Açıkça “Sağlıkta dönüşüm projesi” nin açıklanması ile heyecan duymuş, hastanelerin tek çatı altında birleştirilmesinden ümidim hayli artmıştı. Bugün ise sağlıkla ilgili değerlendirme yapılırken “hasta kuyruklarının kalkmış”, “vatandaş istediği hastanede muayene oluyor” gibi ifadelerle sorunun çözüldüğü imasının yapılıyor olması beni ürkütüyor. Lütfen özel sağlık kurumlarının yaptıkları yatırımlarının gerçekçilik ve verimlilik açısından sorgulanmasını yapalım, devlet hastanelerinin demirbaş malzeme alımlarını sorgulayalım, doluluk oranlarını ve ona göre yeni hastane projelerinin gerekliliğini sorgulayalım.
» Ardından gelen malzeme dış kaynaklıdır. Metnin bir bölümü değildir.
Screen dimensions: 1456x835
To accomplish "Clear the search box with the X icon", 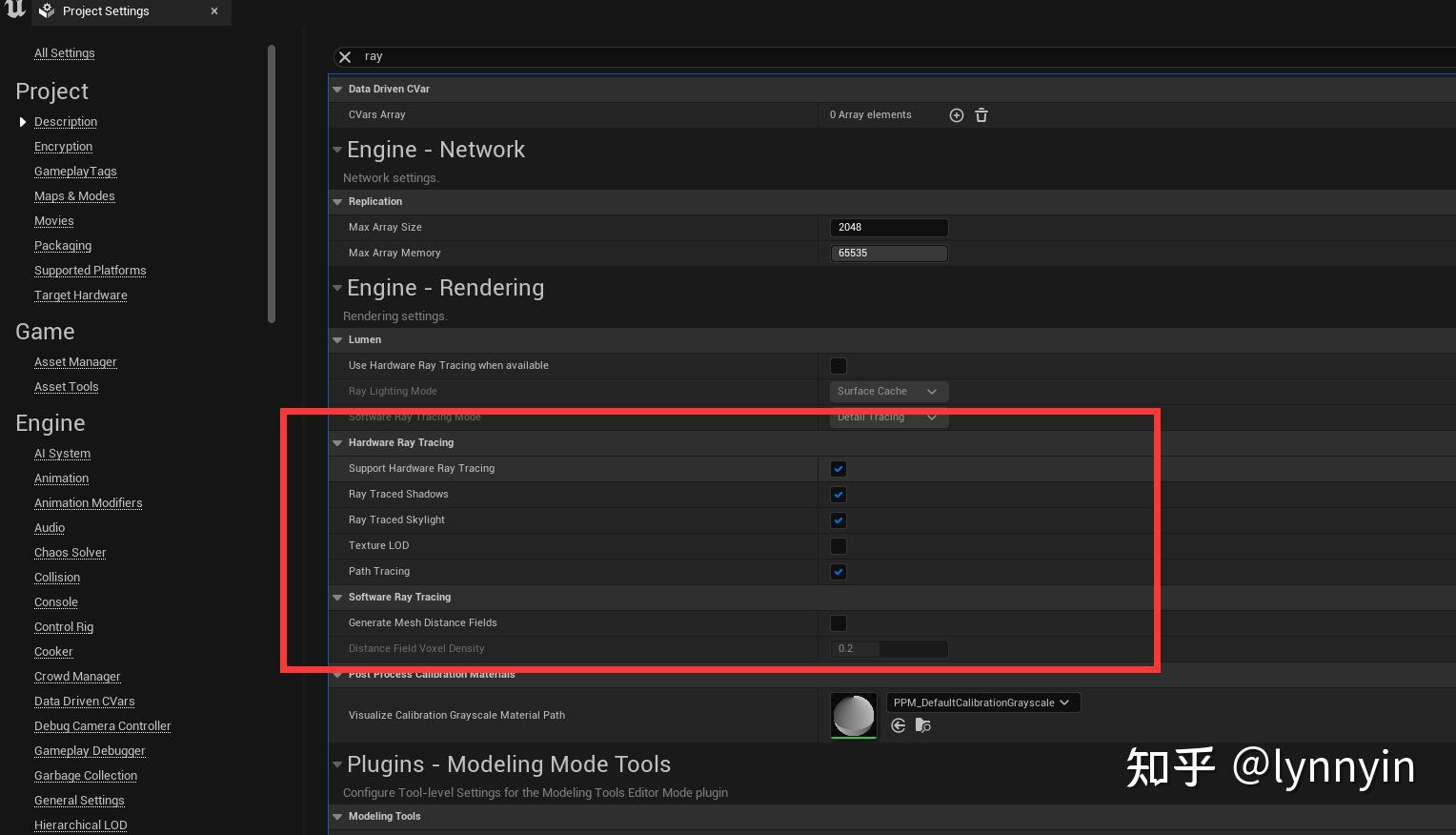I will (345, 57).
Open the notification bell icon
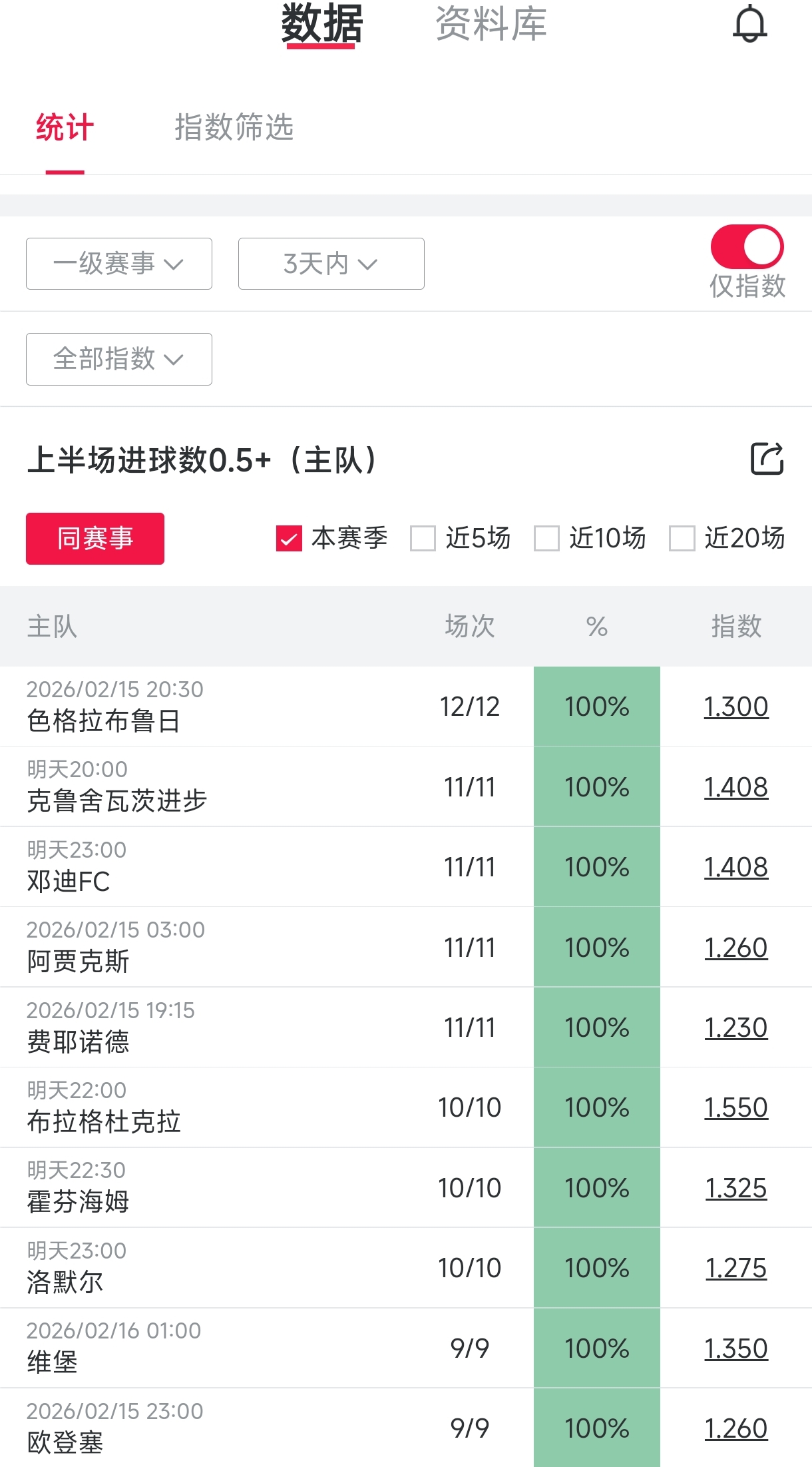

Her yanımız BT/MR merkezi, fizik tedavi merkezleri gibi merkezlerle dolup taştı. Finansal kaynakları büyük ölçüde resmi sağlık ödemeleri olan bu teşebbüsleri devlet ne kadar daha besleyecek ve nihai durumları ne olacak? Lütfen sağlıklı düşünelim. Elde edilen alışkanlıklar zor terk edilir. Dönüşümü sağlayalım fakat ne yaptığımızın değerlendirmesini kendimiz yapmayalım. Dönüşümde gelinen noktada genel bir değerlendirme ile doğru ve yanlışları görelim. Sivil toplum örgütleri ve ilgili diğer resmi kurumları muhatap kabul ederek onların öneri ve eleştirilerine göre dönüşüm projesi revize edilebilir. Unutulmaması gereken şey paydaşların geniş katılımı olmayan tüm projeler ya yetersiz ya da atıl kalmaya mahkumdurlar.